The Foolish Club were the owners of the eight original franchises of the American Football League (AFL).  When Texas oil magnates Lamar Hunt and Bud Adams, Jr. were refused entry to the established NFL in 1959, they contacted other businessmen to form an eight-team professional football league, and called it the American Football League.  Though Max Winter had originally committed to fielding a Minneapolis team, he reneged when lured away by the NFL; Winter's group instead joined the NFL as the Minnesota Vikings in 1961  (the Minneapolis AFL franchise only went as far as participating in the 1960 American Football League Draft and never actually fielded a team).  Hunt owned the Dallas Texans (now the Kansas City Chiefs), while the Houston Oilers (now the Tennessee Titans) were Adams' franchise.  The other six members of the "Original Eight" were Harry Wismer (New York Titans, now the New York Jets), Bob Howsam (Denver Broncos), Barron Hilton (Los Angeles Chargers), Ralph C. Wilson, Jr. (Buffalo Bills), Billy Sullivan (Boston Patriots, now the New England Patriots), and a group of eight investors led primarily by F. Wayne Valley and, briefly, Chet Soda (Oakland Raiders, now the Las Vegas Raiders, who replaced the Minneapolis team).  They called themselves the "Foolish Club" because of their seemingly foolhardy venture in taking on the established NFL.

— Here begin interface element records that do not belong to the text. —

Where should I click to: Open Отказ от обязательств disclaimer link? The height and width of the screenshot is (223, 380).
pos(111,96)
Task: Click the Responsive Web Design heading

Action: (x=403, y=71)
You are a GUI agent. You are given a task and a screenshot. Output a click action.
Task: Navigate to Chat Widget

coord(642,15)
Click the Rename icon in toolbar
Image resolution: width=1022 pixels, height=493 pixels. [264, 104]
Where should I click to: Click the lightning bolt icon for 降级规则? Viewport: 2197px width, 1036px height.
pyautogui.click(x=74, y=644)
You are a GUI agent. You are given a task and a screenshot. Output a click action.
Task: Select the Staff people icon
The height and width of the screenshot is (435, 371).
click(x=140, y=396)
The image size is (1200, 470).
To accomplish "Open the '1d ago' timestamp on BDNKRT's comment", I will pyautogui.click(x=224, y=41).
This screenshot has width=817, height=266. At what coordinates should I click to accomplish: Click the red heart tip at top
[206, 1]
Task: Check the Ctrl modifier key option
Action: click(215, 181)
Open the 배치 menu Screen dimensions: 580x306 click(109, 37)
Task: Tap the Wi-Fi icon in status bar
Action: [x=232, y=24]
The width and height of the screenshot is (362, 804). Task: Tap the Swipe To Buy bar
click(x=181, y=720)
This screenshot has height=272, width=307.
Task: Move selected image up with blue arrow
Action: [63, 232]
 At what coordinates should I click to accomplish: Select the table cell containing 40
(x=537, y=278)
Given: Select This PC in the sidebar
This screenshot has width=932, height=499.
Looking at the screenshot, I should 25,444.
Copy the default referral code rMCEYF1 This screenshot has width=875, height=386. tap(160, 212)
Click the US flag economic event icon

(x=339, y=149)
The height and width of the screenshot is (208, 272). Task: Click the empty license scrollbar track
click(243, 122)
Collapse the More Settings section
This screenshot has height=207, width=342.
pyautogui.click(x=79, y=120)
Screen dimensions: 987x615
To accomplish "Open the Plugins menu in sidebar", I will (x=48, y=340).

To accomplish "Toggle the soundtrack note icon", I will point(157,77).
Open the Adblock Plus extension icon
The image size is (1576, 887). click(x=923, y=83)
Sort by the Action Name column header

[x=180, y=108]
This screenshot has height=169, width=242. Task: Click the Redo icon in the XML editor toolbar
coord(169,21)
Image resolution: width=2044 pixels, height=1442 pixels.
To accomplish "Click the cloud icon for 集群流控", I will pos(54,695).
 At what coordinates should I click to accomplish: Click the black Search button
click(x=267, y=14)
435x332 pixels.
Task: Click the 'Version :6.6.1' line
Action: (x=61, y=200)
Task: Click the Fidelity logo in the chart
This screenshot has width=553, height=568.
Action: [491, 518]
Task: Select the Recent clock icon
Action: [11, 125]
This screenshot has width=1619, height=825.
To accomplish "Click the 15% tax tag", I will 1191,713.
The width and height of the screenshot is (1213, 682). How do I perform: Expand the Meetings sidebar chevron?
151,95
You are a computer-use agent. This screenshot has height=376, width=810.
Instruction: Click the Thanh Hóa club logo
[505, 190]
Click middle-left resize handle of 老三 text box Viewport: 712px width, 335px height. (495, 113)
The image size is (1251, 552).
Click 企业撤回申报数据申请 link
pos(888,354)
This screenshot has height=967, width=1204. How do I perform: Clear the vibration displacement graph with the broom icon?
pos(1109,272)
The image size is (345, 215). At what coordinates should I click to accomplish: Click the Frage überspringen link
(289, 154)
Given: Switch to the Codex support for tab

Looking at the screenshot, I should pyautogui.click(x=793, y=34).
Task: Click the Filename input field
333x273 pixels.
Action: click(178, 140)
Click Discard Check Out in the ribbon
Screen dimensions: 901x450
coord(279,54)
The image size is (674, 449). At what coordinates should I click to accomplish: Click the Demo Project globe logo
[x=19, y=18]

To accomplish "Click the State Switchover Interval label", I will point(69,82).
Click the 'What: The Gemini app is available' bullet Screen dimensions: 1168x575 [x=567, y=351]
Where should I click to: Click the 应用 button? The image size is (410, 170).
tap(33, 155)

The league quickly became a viable competitor to the established league, in its first year signing half of the NFL's first-round draft choices, and introducing the first professional football gate and TV revenue-sharing plans, which made it financially stable.  It went on to develop its own stars, and after forcing a merger with the NFL in 1966, the now 10-team league entered the NFL intact in 1970.  It became the only league ever to merge with another without losing any franchises. It was the raison d'être for the first Professional Football World Championship Games (later called the Super Bowl), and after losing the first two games of that series to the Green Bay Packers of the elder league, closed out its ten-year existence with victories over the NFL's best teams after the 1968 (with the Jets upsetting the then-Baltimore Colts) and 1969 (the Chiefs defeating the Vikings) seasons.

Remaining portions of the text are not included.